I only work in the reo area with sg, I refused to do any pp work with them. but I have to ask what are you guys getting back-charged for. been with sg 3 or 4 years and the only thing I have got was 30 dollars here and there for things like chirping smoke detectors and burnt lightbulbs etc... and that has only been recently.

I have had bid approvals cut after the work was done but never any back charges I would say that has caused me to much pain. 

And I am not saying I am the best out there. we have staged or forgot debris at property and have gotten plenty of bso to return to property. but as long as its completed in a few days life goes on and we here nothing more about it.

also I don't do silly things for sg .. no painting or rehab most plumbing repair is outside the scope of the emergency allowable and license plumber will fix it if bid is approved which makes the bids high real high there travel time is 75 a hour. I can change the guts of a toliet but decided a long time ago stay away from that bid to replace the whole toliet kind of thing. 

I see a lot of contractors get caught causing damage on dewints where they call it a charge-back when they have to fix it or someone come behind them and fix it .. to me that isn't a charge back they shouldn't of left the water on... bill out a pressure test, place the bid and inform broker water isn't on that is what we do. I think some try to force the issue and find ways to leave water on at places it shouldn't be so they can at-least get paid for the dewint.

to me yeah sg is horrible in a lot of ways but so are many contractors, I would think if contractors stick to what they know keeping themselves out of work that is beyond there scope they might have better luck with less charge backs or that one screw up that puts them out of business.

I should also say I do not do any re-curring gc or snow removals for sg so i can stay away from the bs no pays for some silly reason... and that has made it easier, just because I am part of sg network doesn't mean I want all the work they have to offer


----------



## JDRM (Apr 16, 2012)

The other member that had no complaints a year ago with SG...

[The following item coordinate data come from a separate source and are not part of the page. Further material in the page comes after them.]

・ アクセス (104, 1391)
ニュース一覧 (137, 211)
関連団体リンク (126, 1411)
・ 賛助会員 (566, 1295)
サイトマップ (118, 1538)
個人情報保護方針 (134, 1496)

http://www.preservationtalk.com/showthread.php?t=3942


----------



## newreo (May 30, 2014)

idaho said:


> I only work in the reo area with sg, I refused to do any pp work with them. but I have to ask what are you guys getting back-charged for. been with sg 3 or 4 years and the only thing I have got was 30 dollars here and there for things like chirping smoke detectors and burnt lightbulbs etc... and that has only been recently.
> 
> I have had bid approvals cut after the work was done but never any back charges I would say that has caused me to much pain.
> 
> ...


We left their P&P line for reasons of the grass cuts and follow up orders.
One was "water leak" on divider walls in the basement, another disco in the basement where we cleaned 100 SF (the rest of the basement got mold as client never removed debris), another one city line burst in winter and this was "our fault" and because it burst we had to address it along with basement seepage that happened in mid summer (no sump pump). Enough was enough. This was after they lost one vendor in our area, you would think they will learn the lesson. We didn't even have QC in our area, poor thing probably quit and they could not find replacement. Not to mention that new rules calls for free work more and more and they make threats that if you don't do it, they will charge you back. Grass cuts: Called before April and asked about rates, we had been lied many times by regional and lead including. So season comes and he-he, prices even lower than last year. Called many times inquiring to remove grass cuts from us. They just would not. We also capped ourselves and left them slow. We were losing money and ethic is very low. I can tell stories and stories about funny things we heard and dealt with. I will save it for the rainy day though or when we out of the industry completely


----------